Even President Biden is a station wagon guy. In a speech from 3/31/21, he pulled out a reference to the highway systems that would make any baby boomer wistful: ‘In America, anything is possible.  Like what we did with vaccines a decade ago that laid the foundation for COVID-19 vaccines we have today.  Like we did when the Interstate Highway System that transformed the way we traveled, lived, worked, and developed.

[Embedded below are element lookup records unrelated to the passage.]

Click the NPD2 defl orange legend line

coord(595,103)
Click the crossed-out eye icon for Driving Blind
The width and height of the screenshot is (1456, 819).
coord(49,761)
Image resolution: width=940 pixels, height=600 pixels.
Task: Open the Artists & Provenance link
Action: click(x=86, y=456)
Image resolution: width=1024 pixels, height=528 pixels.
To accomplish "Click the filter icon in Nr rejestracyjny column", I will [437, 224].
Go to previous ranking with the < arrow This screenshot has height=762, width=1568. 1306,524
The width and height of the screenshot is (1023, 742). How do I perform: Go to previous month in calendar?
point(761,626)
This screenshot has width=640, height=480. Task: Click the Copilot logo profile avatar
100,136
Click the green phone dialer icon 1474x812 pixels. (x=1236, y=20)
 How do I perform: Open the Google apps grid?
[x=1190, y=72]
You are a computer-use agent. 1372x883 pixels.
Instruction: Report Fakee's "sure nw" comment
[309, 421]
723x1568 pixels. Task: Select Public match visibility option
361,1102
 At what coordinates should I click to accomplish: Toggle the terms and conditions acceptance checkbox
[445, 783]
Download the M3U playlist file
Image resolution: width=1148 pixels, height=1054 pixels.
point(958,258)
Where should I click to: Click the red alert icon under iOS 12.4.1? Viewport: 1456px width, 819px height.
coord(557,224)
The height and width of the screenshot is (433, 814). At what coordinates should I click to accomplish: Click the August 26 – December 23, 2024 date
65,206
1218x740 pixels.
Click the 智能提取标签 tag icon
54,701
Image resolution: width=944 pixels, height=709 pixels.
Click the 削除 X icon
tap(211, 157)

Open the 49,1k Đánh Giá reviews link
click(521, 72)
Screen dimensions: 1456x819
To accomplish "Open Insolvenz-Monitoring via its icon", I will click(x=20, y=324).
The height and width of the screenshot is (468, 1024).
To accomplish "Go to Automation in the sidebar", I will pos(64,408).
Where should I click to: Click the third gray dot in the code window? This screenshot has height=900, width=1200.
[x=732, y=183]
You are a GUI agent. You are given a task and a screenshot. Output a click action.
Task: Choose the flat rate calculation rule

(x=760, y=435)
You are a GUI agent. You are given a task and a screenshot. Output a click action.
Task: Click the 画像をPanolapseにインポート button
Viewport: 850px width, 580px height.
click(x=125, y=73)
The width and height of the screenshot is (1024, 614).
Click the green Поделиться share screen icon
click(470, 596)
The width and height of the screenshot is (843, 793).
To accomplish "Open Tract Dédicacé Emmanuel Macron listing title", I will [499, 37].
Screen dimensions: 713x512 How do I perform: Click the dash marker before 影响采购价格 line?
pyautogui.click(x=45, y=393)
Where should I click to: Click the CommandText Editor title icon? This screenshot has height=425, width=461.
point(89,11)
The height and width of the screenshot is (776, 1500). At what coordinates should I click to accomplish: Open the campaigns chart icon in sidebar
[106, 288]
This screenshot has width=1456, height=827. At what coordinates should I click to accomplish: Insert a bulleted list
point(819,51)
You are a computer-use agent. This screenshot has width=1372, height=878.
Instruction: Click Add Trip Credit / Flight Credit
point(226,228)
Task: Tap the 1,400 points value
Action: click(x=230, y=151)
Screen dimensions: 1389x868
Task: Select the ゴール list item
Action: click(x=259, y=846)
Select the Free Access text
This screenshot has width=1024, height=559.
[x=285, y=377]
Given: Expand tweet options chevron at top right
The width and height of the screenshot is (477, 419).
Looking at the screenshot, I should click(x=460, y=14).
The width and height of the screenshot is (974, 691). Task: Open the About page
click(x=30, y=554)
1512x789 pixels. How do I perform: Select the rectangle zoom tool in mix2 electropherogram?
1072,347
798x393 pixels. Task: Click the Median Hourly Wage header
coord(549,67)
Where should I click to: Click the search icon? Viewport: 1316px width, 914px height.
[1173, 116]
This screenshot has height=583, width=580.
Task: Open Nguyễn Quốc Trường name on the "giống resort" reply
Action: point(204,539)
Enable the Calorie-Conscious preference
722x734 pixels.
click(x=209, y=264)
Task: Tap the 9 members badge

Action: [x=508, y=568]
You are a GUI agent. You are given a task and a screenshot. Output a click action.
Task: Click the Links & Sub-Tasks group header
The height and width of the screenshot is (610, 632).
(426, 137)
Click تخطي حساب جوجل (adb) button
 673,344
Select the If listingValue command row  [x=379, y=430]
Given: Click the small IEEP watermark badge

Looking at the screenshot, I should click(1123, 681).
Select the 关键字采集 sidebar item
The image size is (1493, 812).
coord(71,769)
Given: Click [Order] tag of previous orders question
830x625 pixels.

Americans could visit relatives anywhere in the country with just a family station wagon.” That’s a pretty impressive shout-out to a car that, as Pull Over! puts it, lives on mostly as a memory:

While a handful of scrappy distant cousins of the great station wagons of the seventies remain today, these vehicles as a species have all but vanished from our roads. But for those of us who spent countless hours of our childhoods queasily staring the wrong way down the highway, station wagons will be remembered for far more than fake wood paneling. They’ll be remembered as the vehicles that led us on many genuinely fun adventures.

Being able to recognize that a subtle call went out to the most reliable voting bloc—those that remember when America was the land of limitless highway adventures—is not something I would have recognized before this book. “Station Wagon” elicits no Proustian madeleine memory hole for me, but the book did send me tumbling into my own long-forgotten past in one other way. While discussing the “word’s largest” type of roadside attraction, something caught my eye. “...[W]hile a lumber store in Binghamton, New York, boasted of building the World’s Largest Ladderback Chair…”. Yes, Pa’s Woodshed can in fact be seen off the highway, and the weirdly-specific technicality of not being the “World’s Largest Chair,” but the “World’s Largest Ladderback Chair” is very Binghamton. This is a local oddity that I have spotted from the highway hundreds, if not thousands, of times. In fact, it is the subject of my very own youthful anecdote, pulled from the annals of Dinaburg history that still draws a laugh at every family reunion. For you see, the world’s Largest Ladderback Chair was the punchline of the very first joke I ever created:

“Knock Knock.”

“Who’s There?”

“Pear?”

“Pear Who?”

“Pear big chair!”


Perhaps it is pair and not pear, though who can truly say, as this is the first time the joke has made the leap from oral to written permanence. The meaning, as well as homophony, is well and truly lost to the vicissitudes of time. It’s a big chair. Or, at least, it was. Asking friends and family to send me a photo of the landmark chair has led me to discover it burned down eight years ago, in what was classified as arson. Nothing but intrigue at “The World’s Largest Pile of Ashes from a Ladderback Chair!”

I don’t know if anyone ever came to Binghamton, New York solely for the pear big chair, but, well, if Pull Over! taught me anything, it’s that people have driven farther to see less.